Most of us don’t consider that some day our parents will age. That aging may or may not come with increased needs for support. Sometimes we catch a glimpse when a friend or co-worker shares that their mother recently got moved to rehab and they are looking for in-home care or a more permanent solution to her needs.
Memento mori! (Remember we all die)
For most of us, we don’t want to consider that someday we will all die.There are those who have discovered that embracing the eventuality of our own death becomes a mantra to make the most of today. Avoidance of the idea doesn’t make it magically not happen.
Sooner or later we likely will face uncomfortable conversations, difficult decisions, an unwanted education and the stress of doing what is best for our loved ones while keeping a semblance of our own life and sanity.
Respond Don’t React
Learning how to respond to what life gives us, is a marker of psychological health and wellbeing. Being reactive, having no choice and being under pressure of a crisis is a recipe for a stress spiral. This is guaranteed.
Facing into the unknown, facing into the scary, difficult or uncomfortable; BEFORE it becomes a crisis is ideal when considering our own end of life decisions as well as guiding our parents or other relatives to be clear and communicate their wishes before it is necessary.
Having recently done this in my own family I have some pointers I’d like to share that I learned along the way.
Pointers to consider:
Pick a time when there is no crisis. (this is the preparation stage). Ask yourself or your loved ones, what is it they wish to happen as they age?

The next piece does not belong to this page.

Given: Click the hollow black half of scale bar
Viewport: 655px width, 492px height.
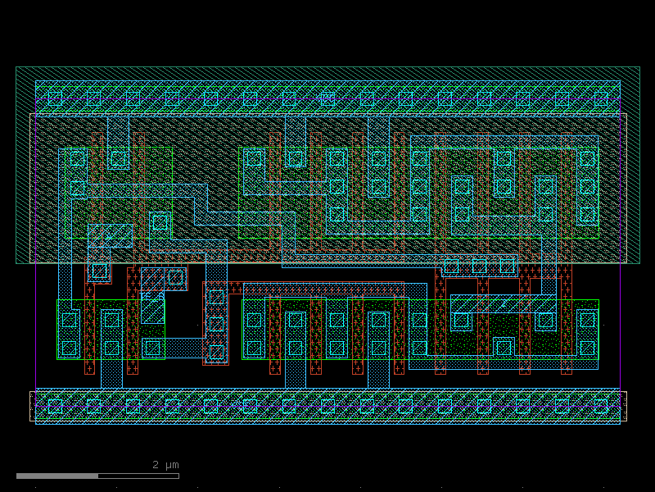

Or if they have an accident or health crisis that makes it impossible to make their wishes known themselves.
2.Frame this in care and preserve their (your) autonomy. If you communicate your wishes and you are clear about them, there is a much greater chance of having those wishes pursued, than if people have to guess or read your mind.3. Educate yourself and your loved ones on options before making decisions. It's hard to make decisions if you don’t know what is possible. Often in these types of conversations it can be refreshing to know there are more options than you actually knew about already.
4. Recruit professionals. This is when an elder law attorney, estate attorney, doctors, nurses therapists, senior care coordinators can be allies. It is often helpful to have a third person moderate and interpret what is being said. When emotions run high, misunderstandings abound. Sometimes the process of creating a will, having discussions around power of attorney, both medical and financial can be empowering rather than threatening. This is being documented by someone outside the family so those wishes are preserved. Having a form and a process to follow can make this much less intrusive and threatening for the person assenting to these documents.
5. Periodically check in and revisit decisions. Time passes. People have new lived experiences and might change their mind about their wishes from 8 years earlier.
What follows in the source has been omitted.